The forces on the beaker+water system are
gravity, acting downward (100g)
and
the force you exert to counterbalance the buoyancy of the pencil (a volume of 2.5cm^3, a density of 0.5g/cm^3, so effective weight of 1.25g)
and
balancing those, the upward reaction force from the weighing scale, which determines what weight the scale reads.
So I think the scale will measure
101.25g.
(I am adopting the convenient approximation, already present in the question itself, that the density of water is exactly 1g/cm^3, which isn't exactly right but is very close.)
But that's not quite right because
the water level will rise a bit when the pencil goes in, so the volume of water displaced by the pencil is slightly larger than the figure above. (Thanks to Daniel Mathias in comments for noticing this; I missed it.) Let's be more precise.
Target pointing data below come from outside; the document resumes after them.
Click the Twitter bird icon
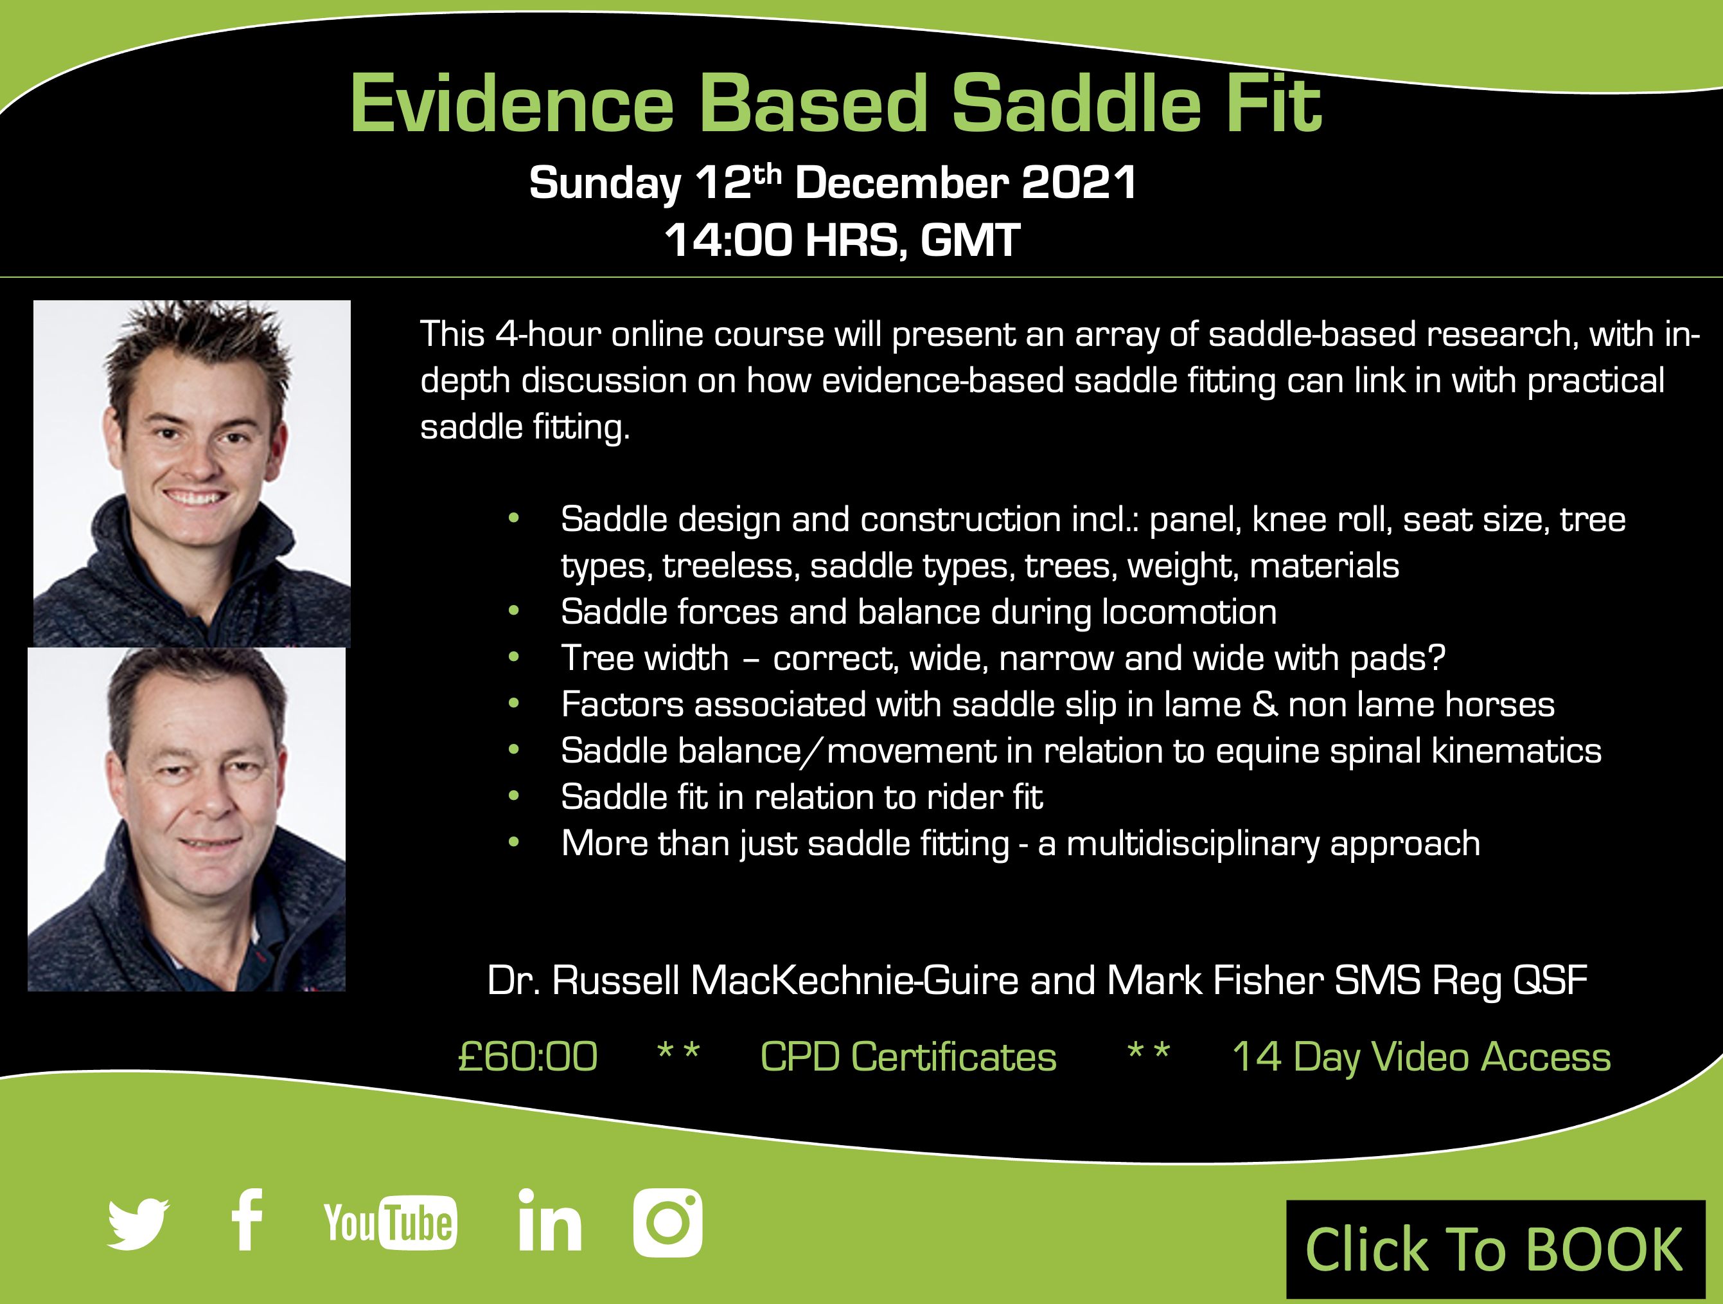(139, 1224)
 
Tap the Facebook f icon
(247, 1220)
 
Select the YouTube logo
(390, 1222)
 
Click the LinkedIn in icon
(550, 1220)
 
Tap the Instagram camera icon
(667, 1223)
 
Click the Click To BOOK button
(1496, 1249)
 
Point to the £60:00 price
(527, 1057)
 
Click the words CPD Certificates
(908, 1057)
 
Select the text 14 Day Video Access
(1422, 1058)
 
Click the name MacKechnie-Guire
(854, 981)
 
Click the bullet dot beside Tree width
(513, 657)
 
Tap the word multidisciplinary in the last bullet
(1192, 844)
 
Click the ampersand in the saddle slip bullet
(1264, 705)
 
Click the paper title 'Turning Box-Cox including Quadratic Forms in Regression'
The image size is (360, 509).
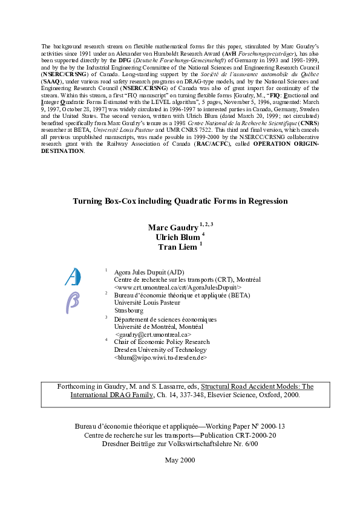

The beaker contained 100cm^3 of water at a height of 5cm so its base area is 20cm^2; now a column of base-area 0.5cm^2 contains pencil rather than water, so the area has decreased by a ratio of 39/40 and the height has therefore increased by 40/39. So the depth is now 200/39cm or about 5.13cm, so instead of 1.25g as above we need 40/39*1.25g=50/39g ~= 1.28g. So the scale, if accurate enough, will measure 101.28g instead of 101.25g.